▶ _Task goal_: Copy out the lines of the records below, from the line with "will pyautogui.click(x=40, y=68)." to the line with "Action: click(x=66, y=688)", keeping every character unchanged.

▶ _Data records_:
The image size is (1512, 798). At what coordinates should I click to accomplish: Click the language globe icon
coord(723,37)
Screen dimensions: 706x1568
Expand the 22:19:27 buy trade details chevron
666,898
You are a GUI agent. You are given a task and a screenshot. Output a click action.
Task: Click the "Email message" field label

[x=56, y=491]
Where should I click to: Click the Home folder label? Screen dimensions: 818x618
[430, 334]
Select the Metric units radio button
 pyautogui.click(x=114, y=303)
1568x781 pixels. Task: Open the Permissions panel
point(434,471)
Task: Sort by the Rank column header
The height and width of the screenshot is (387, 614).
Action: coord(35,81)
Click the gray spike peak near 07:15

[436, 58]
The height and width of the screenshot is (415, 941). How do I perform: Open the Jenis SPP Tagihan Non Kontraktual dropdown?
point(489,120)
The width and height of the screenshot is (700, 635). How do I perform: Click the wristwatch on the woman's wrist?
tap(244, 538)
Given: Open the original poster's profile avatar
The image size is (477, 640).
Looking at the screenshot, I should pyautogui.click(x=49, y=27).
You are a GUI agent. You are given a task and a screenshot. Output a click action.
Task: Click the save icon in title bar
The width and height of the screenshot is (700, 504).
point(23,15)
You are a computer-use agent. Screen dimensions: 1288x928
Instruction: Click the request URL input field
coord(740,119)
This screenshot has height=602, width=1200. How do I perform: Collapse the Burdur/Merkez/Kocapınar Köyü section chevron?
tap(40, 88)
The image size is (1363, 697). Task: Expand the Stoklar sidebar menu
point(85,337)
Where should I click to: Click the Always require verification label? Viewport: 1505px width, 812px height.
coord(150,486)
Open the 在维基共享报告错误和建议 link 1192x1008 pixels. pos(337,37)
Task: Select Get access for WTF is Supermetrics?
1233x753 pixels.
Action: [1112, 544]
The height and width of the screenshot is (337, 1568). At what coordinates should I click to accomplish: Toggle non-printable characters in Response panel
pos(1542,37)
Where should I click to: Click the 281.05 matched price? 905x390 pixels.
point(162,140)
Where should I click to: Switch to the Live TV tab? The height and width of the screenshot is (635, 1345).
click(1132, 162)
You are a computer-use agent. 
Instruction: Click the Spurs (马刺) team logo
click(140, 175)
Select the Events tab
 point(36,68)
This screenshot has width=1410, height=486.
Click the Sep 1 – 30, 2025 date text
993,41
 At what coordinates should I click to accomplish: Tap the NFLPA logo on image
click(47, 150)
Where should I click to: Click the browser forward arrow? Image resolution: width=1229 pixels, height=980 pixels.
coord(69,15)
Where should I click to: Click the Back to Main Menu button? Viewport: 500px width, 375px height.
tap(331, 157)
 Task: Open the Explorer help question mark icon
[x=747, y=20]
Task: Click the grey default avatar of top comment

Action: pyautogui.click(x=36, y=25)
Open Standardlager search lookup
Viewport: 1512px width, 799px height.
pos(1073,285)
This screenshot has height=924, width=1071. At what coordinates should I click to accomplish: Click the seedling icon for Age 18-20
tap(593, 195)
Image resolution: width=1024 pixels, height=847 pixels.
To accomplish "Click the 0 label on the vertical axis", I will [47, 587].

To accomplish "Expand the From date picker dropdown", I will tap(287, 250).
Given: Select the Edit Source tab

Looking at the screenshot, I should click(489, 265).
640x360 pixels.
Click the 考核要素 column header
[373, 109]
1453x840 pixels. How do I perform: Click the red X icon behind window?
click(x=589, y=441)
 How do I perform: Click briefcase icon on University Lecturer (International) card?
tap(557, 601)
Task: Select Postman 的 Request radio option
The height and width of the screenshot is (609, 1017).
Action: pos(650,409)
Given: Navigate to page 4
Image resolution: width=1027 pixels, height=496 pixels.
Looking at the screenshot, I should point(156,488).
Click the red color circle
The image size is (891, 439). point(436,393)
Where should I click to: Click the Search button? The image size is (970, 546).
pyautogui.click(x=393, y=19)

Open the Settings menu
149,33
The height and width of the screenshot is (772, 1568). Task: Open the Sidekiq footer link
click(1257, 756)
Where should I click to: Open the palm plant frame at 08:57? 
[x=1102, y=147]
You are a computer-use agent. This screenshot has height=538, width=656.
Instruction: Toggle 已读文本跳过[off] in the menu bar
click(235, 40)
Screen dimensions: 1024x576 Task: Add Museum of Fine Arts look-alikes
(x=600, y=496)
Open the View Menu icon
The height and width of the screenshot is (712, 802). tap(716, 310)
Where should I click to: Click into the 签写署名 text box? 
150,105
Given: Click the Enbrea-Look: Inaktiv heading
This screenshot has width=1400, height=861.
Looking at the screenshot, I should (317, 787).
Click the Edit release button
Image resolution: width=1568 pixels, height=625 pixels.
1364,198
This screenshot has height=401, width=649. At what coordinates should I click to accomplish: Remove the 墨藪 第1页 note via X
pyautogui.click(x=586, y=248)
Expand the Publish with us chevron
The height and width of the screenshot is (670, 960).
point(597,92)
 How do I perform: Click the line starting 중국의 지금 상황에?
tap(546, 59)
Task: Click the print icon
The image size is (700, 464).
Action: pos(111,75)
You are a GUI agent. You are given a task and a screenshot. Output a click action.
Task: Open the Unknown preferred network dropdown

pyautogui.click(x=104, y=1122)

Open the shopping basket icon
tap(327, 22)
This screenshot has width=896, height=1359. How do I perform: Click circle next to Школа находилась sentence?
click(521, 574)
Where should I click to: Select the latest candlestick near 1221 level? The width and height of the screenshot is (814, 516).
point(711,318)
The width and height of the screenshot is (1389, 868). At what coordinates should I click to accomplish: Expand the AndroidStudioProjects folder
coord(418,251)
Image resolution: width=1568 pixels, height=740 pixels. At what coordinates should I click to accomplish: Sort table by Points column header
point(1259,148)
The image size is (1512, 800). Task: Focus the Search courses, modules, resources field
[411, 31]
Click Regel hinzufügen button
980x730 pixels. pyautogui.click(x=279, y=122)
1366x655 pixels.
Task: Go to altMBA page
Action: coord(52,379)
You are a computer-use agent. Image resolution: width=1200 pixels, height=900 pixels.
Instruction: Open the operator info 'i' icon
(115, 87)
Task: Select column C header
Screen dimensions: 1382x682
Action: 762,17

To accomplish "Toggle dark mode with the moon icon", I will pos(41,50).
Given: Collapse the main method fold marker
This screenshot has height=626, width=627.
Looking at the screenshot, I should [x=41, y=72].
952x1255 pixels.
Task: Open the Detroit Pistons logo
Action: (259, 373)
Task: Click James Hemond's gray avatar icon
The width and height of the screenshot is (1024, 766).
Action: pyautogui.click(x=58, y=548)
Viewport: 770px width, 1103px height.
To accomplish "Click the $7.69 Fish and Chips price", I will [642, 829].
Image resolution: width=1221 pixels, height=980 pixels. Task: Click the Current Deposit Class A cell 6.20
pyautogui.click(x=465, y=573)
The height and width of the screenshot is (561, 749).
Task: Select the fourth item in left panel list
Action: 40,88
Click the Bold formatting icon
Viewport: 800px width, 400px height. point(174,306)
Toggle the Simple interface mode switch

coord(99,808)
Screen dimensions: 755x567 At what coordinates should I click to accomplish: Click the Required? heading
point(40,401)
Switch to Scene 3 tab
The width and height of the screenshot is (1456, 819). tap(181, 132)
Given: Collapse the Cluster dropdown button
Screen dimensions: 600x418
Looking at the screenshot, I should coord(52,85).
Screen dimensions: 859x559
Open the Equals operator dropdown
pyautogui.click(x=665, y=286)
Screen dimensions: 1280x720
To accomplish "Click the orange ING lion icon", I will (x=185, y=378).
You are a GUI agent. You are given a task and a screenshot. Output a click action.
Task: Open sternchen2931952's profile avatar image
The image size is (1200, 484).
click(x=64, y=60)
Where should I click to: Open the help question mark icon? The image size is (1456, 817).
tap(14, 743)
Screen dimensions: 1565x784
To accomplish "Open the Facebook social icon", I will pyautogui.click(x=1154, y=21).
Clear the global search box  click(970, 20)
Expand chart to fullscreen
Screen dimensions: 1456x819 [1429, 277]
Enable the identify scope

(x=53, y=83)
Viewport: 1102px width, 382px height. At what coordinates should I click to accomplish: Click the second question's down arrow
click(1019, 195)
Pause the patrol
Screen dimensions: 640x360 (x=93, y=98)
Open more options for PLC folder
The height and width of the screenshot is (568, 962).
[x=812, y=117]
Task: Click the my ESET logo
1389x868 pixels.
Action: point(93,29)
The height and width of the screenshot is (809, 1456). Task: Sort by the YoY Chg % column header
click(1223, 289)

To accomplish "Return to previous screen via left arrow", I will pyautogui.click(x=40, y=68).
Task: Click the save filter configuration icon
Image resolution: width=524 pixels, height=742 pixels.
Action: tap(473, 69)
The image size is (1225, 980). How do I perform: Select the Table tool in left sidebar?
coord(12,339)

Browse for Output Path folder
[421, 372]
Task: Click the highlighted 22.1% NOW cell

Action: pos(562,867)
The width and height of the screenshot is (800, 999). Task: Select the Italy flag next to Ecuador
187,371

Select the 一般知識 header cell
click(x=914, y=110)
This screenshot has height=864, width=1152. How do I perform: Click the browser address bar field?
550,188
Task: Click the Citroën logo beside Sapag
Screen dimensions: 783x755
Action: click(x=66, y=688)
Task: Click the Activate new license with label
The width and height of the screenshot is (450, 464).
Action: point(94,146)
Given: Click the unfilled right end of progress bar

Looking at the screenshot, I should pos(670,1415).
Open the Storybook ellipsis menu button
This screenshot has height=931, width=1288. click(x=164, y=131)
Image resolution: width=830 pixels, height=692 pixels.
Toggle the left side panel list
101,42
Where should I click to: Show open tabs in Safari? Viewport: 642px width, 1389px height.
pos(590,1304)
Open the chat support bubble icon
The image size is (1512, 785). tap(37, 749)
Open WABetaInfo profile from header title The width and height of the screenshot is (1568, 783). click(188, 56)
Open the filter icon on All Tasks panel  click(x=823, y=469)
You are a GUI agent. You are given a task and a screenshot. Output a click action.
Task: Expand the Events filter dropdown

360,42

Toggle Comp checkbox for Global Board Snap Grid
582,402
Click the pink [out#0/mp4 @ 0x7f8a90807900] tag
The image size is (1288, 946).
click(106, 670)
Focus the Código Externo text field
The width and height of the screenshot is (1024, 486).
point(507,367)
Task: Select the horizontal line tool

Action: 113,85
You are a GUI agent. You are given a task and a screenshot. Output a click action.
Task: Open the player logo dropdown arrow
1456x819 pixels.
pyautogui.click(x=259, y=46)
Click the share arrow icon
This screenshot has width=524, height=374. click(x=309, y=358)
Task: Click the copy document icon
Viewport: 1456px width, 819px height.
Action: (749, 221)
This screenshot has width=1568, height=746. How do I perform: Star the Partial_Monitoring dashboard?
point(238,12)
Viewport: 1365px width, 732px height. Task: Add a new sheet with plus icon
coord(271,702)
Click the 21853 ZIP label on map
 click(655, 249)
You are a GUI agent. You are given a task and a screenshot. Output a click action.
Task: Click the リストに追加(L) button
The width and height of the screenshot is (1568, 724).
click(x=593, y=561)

▶ _Complete output_:
To accomplish "Return to previous screen via left arrow", I will pyautogui.click(x=40, y=68).
Task: Click the save filter configuration icon
Image resolution: width=524 pixels, height=742 pixels.
Action: tap(473, 69)
The image size is (1225, 980). How do I perform: Select the Table tool in left sidebar?
coord(12,339)

Browse for Output Path folder
[421, 372]
Task: Click the highlighted 22.1% NOW cell

Action: pos(562,867)
The width and height of the screenshot is (800, 999). Task: Select the Italy flag next to Ecuador
187,371

Select the 一般知識 header cell
click(x=914, y=110)
This screenshot has height=864, width=1152. How do I perform: Click the browser address bar field?
550,188
Task: Click the Citroën logo beside Sapag
Screen dimensions: 783x755
Action: click(x=66, y=688)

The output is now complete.